Nunca ha sido Pedro Castrortega (Piedrabuena, Ciudad Real, 1956) un artista fácilmente clasificable, ni creo que haya pretendido serlo cuando su obra se ha venido caracterizando por mantener un discurso abierto a distintas formas y tendencias, en permanente inquietud renovadora. Incluso en la etapa que por mi parte mejor recuerdo, de los años noventa, que nos ofrecía en las superficies de sus pinturas una especie de campo de huellas, dos o tres formas, signos, marcas o tatuajes, personales morfologías como emblemas gráficos sin referente dialogando en la estructura compositiva, hubo quien decidió que aquello era pintura «conceptual», lo que no impidió que fuese seleccionada para participar en la famosa colectiva «Líricos del fin del siglo», en el 96, que suponía una glorificación de la abstracción lírica expresiva y en la que, como se sabe, estuvieron también los asturianos Luis Fega, Javier Riera y Manolo Rey Fueyo.

Trae ahora Pedro Castrortega un discurso de significados nuevos, en pintura y en escultura, y mayor complejidad formal. Una especie de «vanitas» mágico-barroca, preciosista fantasía esquizofrénica, imaginería conscientemente caótica y algo narcisista que sólo en la desconfianza de la realidad y en el gusto por el encanto de lo casual tiene relación con un surrealismo abstracto.

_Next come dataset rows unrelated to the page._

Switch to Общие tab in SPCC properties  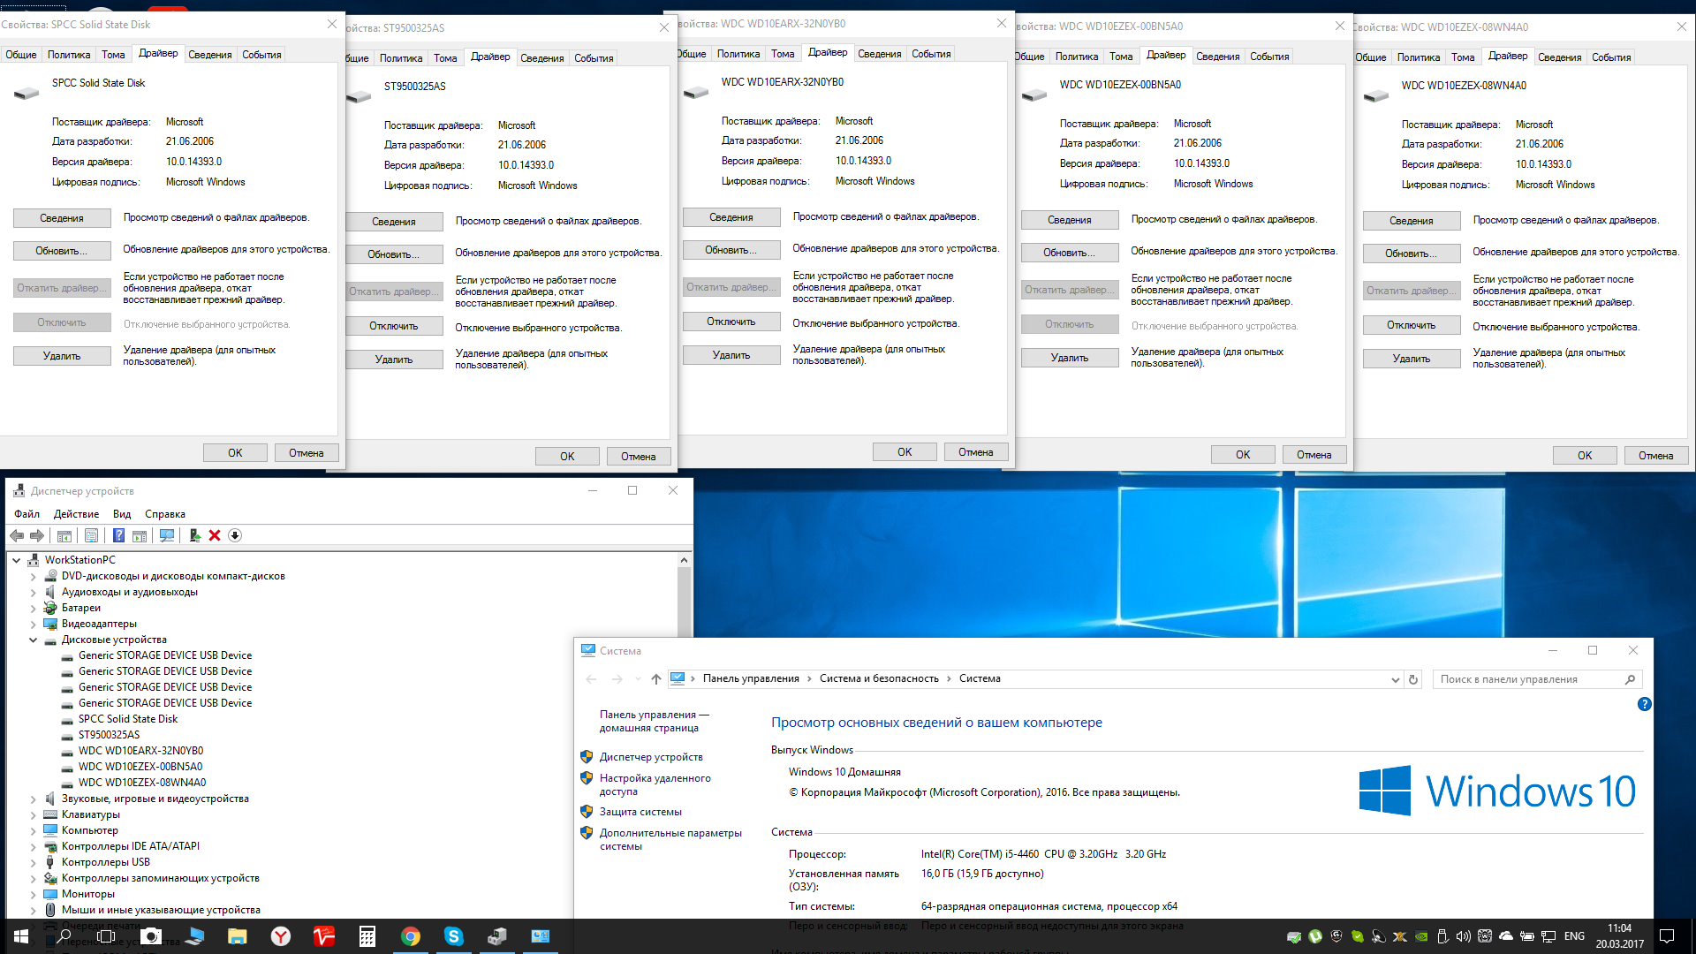[x=21, y=55]
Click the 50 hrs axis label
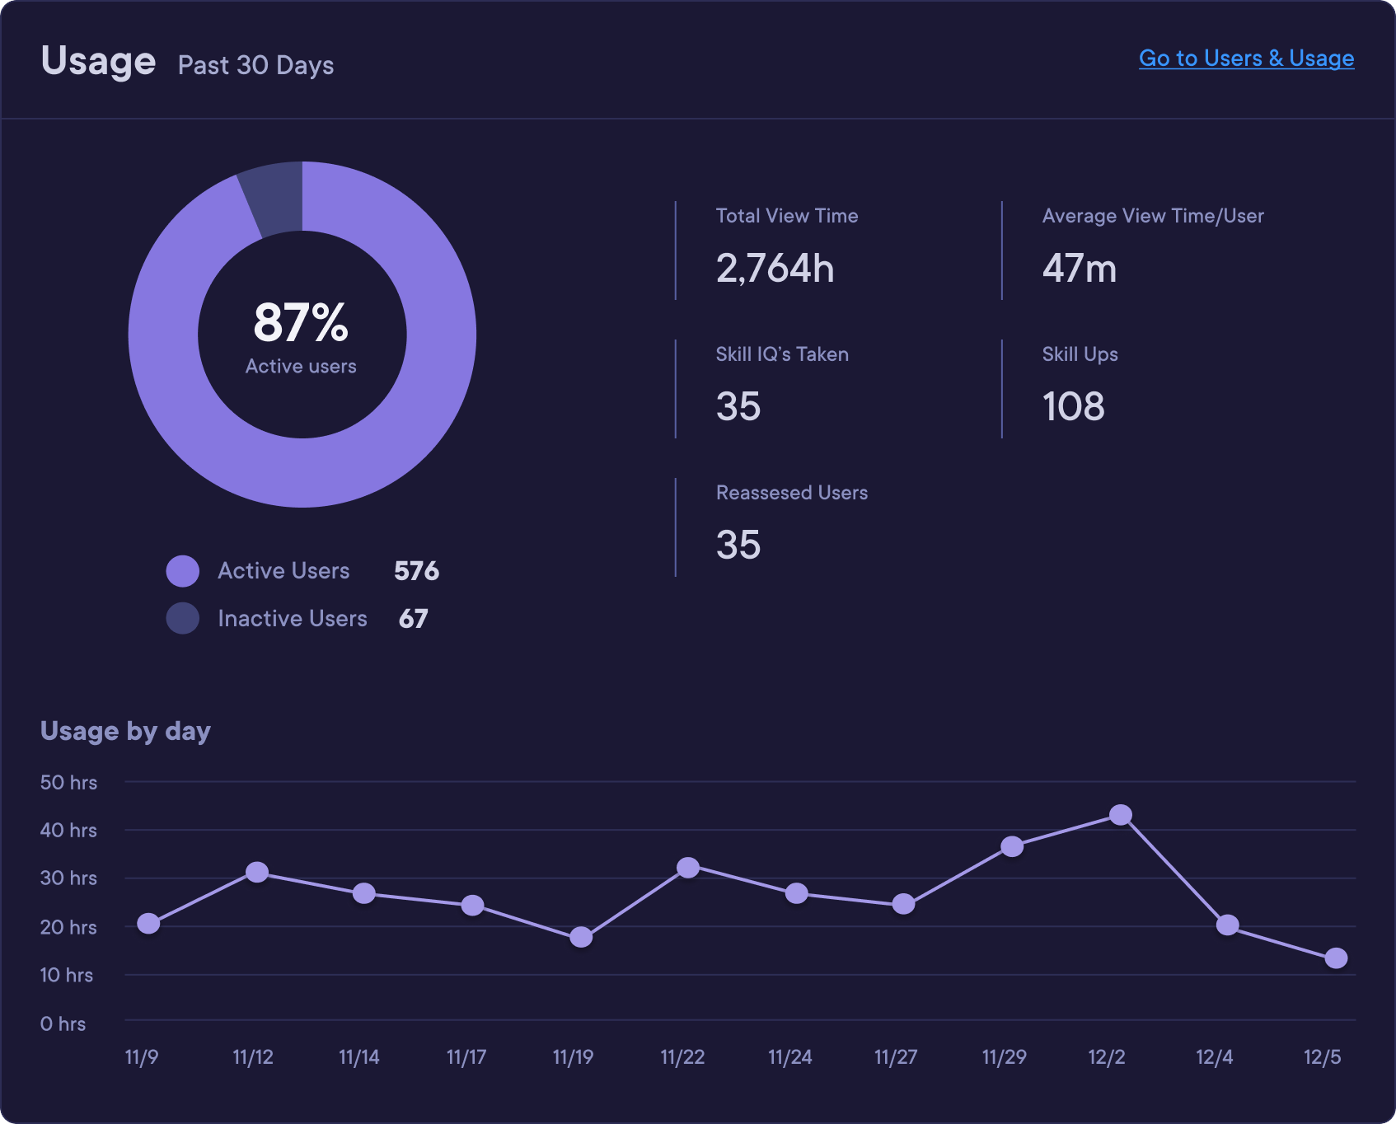 coord(68,783)
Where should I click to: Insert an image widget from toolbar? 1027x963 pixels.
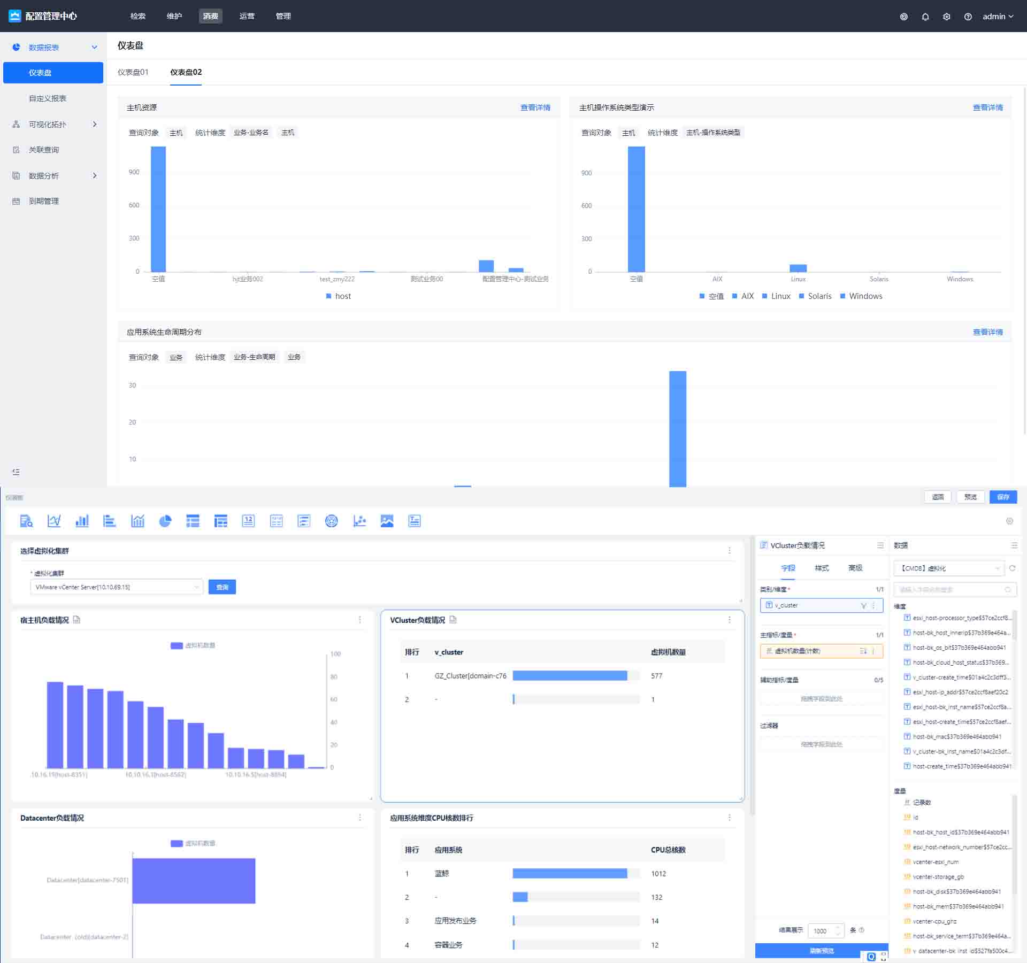(x=387, y=521)
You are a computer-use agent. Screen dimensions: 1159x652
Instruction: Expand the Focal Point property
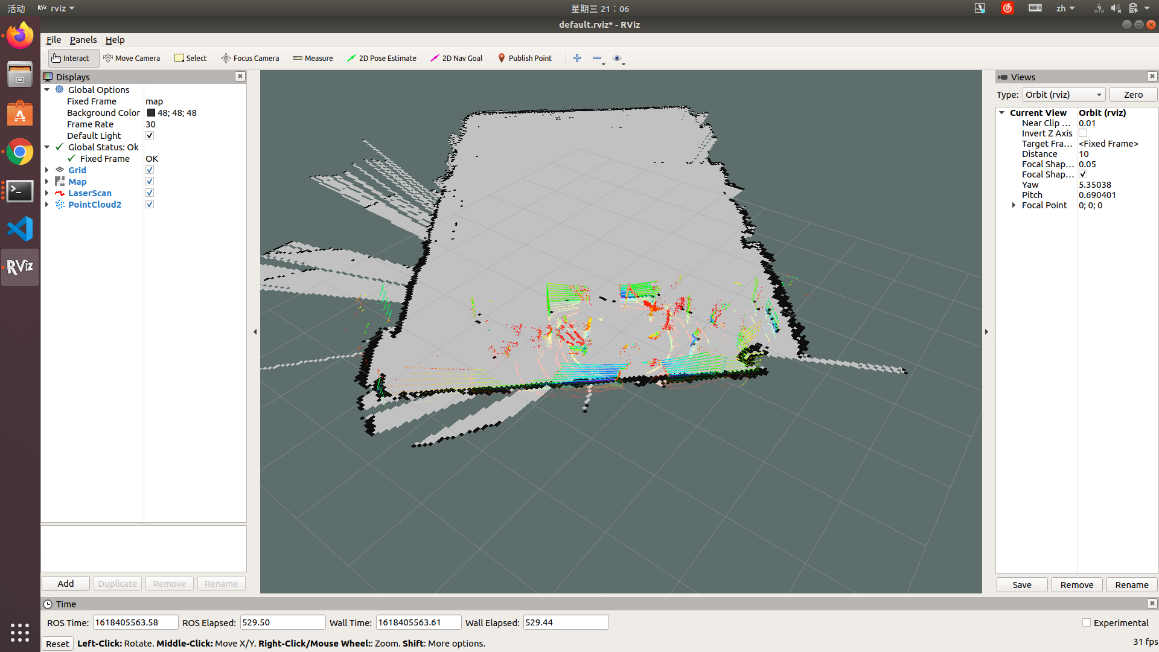pyautogui.click(x=1014, y=205)
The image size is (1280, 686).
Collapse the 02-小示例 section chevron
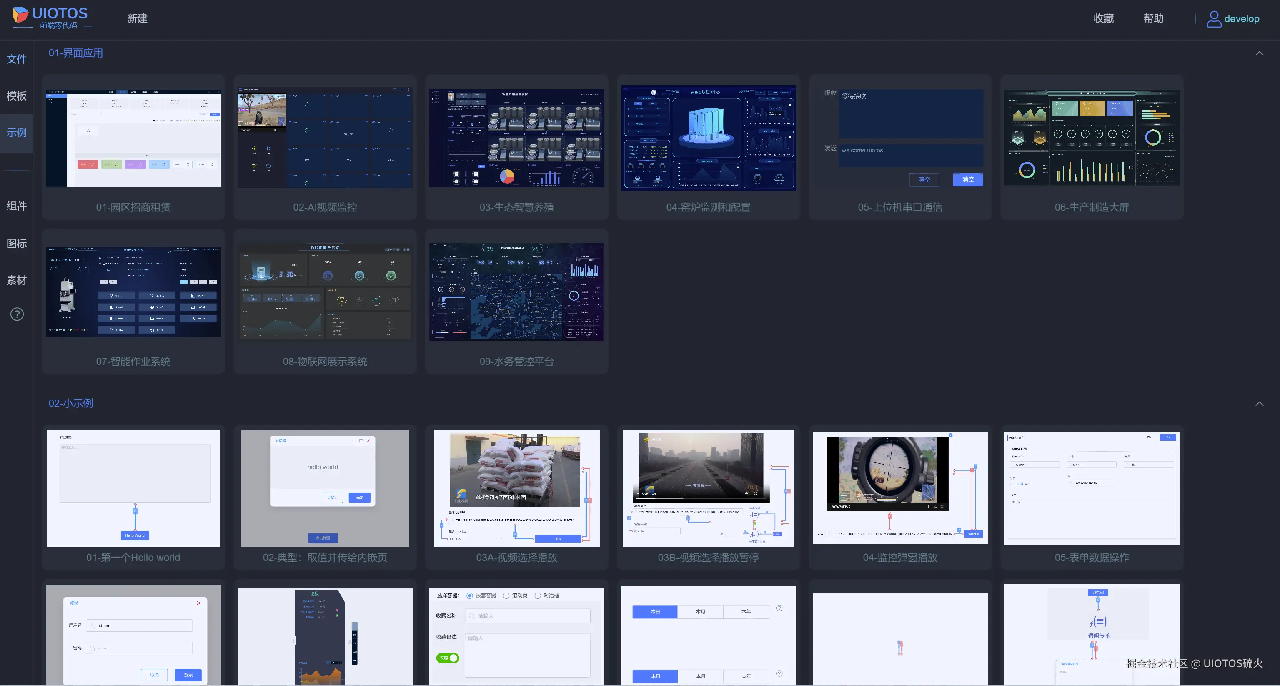pyautogui.click(x=1259, y=404)
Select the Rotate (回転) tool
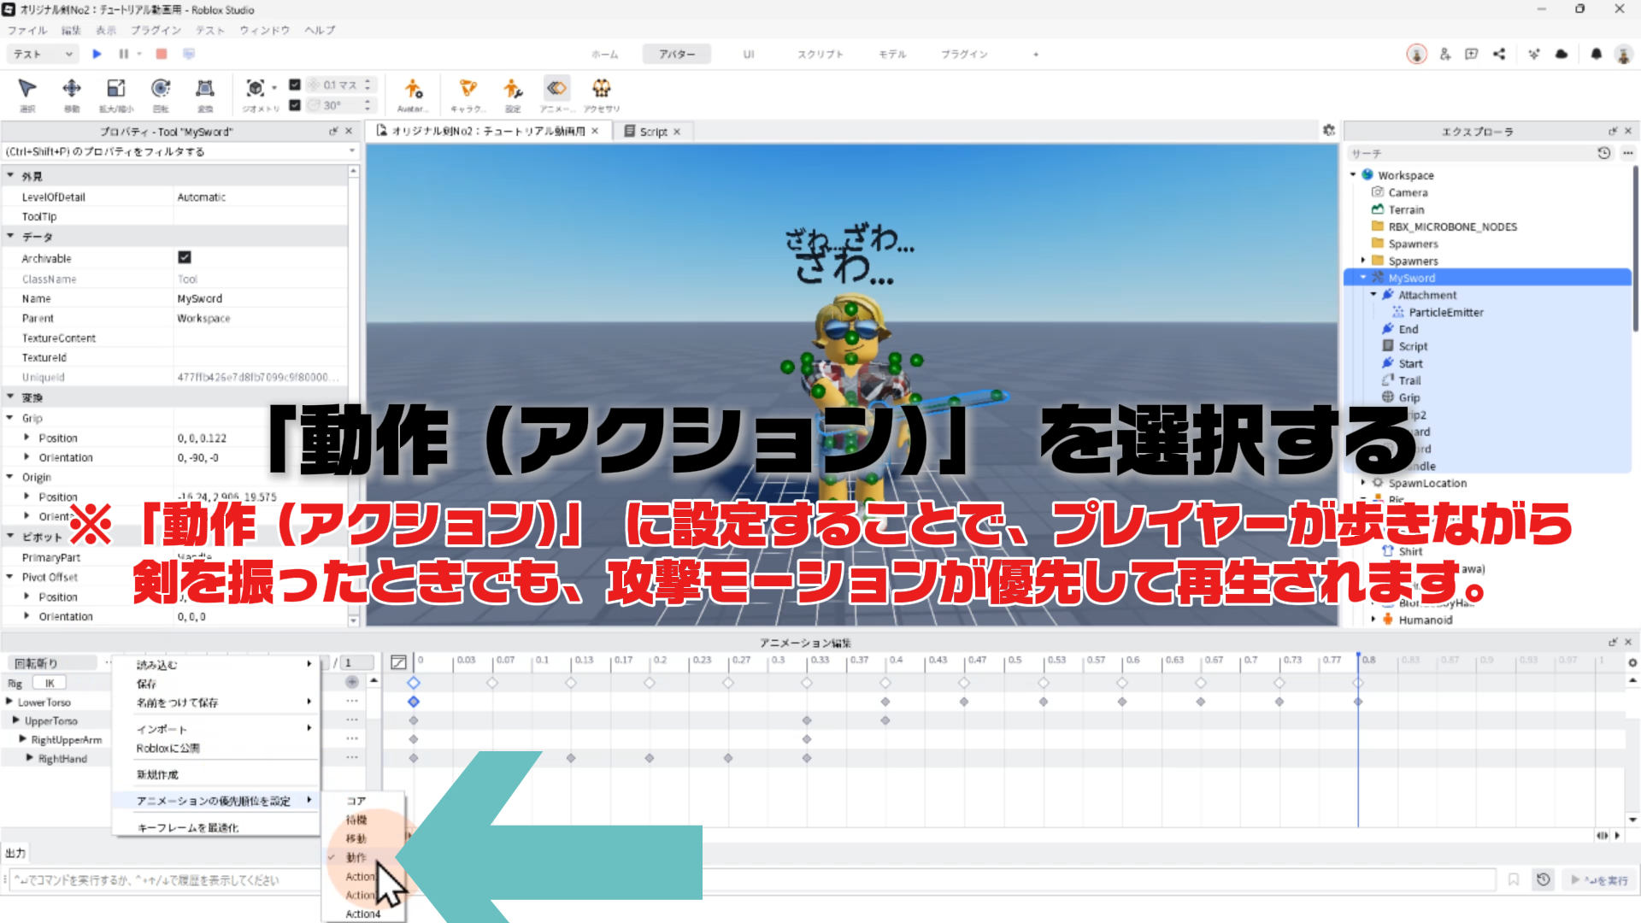The width and height of the screenshot is (1641, 923). pyautogui.click(x=160, y=90)
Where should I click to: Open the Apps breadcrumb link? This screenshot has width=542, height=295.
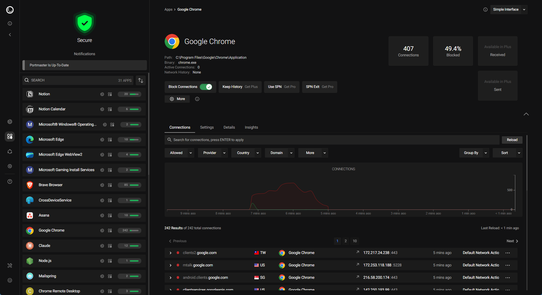pos(168,9)
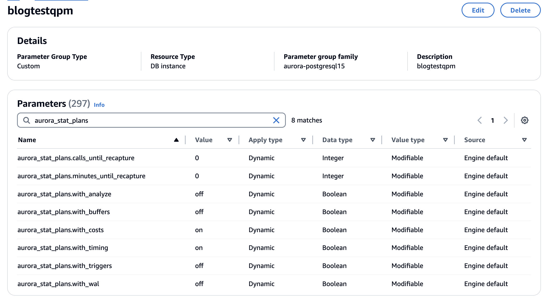Image resolution: width=545 pixels, height=301 pixels.
Task: Sort by Value column arrow
Action: click(230, 140)
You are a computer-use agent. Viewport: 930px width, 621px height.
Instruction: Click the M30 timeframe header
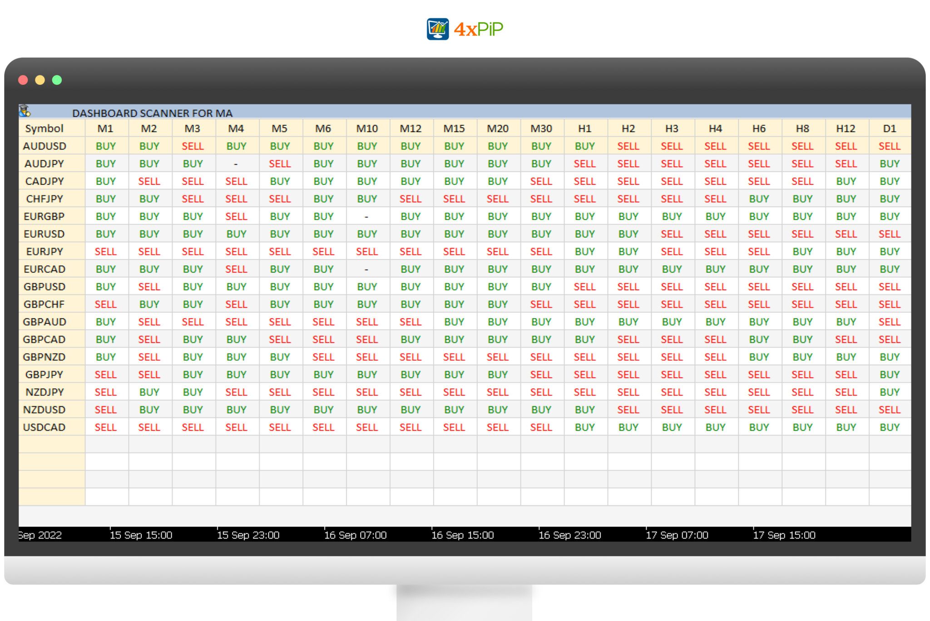point(541,129)
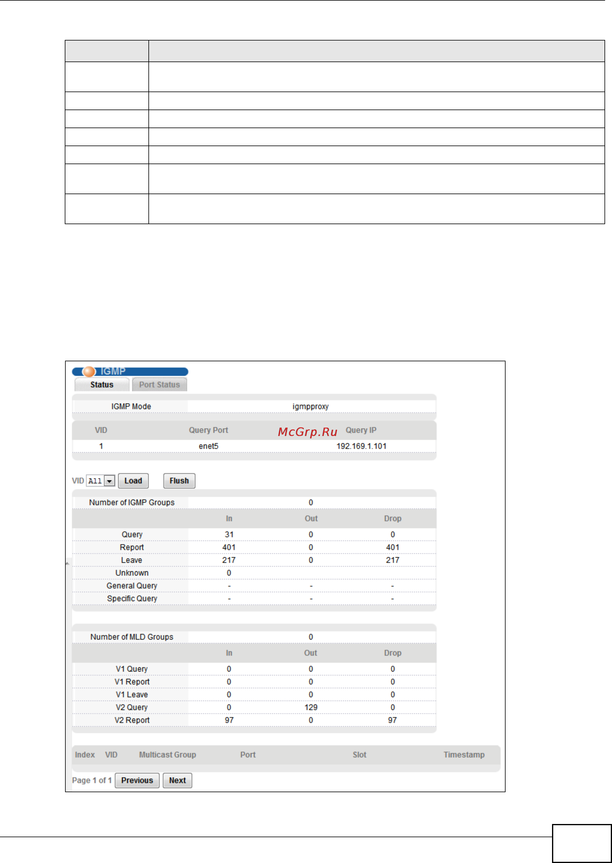
Task: Click the Next page button
Action: [177, 780]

Me recuerda aquel «pinto lo que quiero, cuando quiero», de Hockney, esta obra de Castrortega que no parece tener más referencia que su propia imaginación y a la que da forma con efectos y recursos manieristas, pero también refinados, en un vaivén de elementos cromáticos y formales que distribuye como en un ejercicio de prestidigitación de la imagen. Quiere moverse en el terreno de lo no dicho y en su ritual de signos y figuraciones se complace en el lenguaje, huyendo de lo anecdótico o narrativo para instalarse en una estética de ambigüedad que ni siquiera pretende ser provocativa o perturbadora, pese a las extrañas metamorfosis y fragmentadas morfologías humanas de tanto protagonismo en la fabulación.

Y eso sucede porque lo que prima, sobre todo, es lo plástico. De modo que formas, signos, objetos y colores sólo existen en función de lo que conviene al interés artístico del pintor o escultor; actúan -con independencia de su rareza o equívoca simbología y en relación con los demás elementos fragmentados- para el fin común de la eficacia en la escenografía de la composición. En los bodegones, que parecen armados sobre raquetas de esquí que les dan cuerpo sin profundidad, en la pintura sobre papel que resulta especialmente seductora o en las esculturas a las que sazona con un irónico toque kitsch. Todo es más lúdico que onírico en esta obra de Pedro Castrortega, en la que, por lo demás, pone de nuevo de relieve la calidad de su obra en el dominio de los elementos plásticos.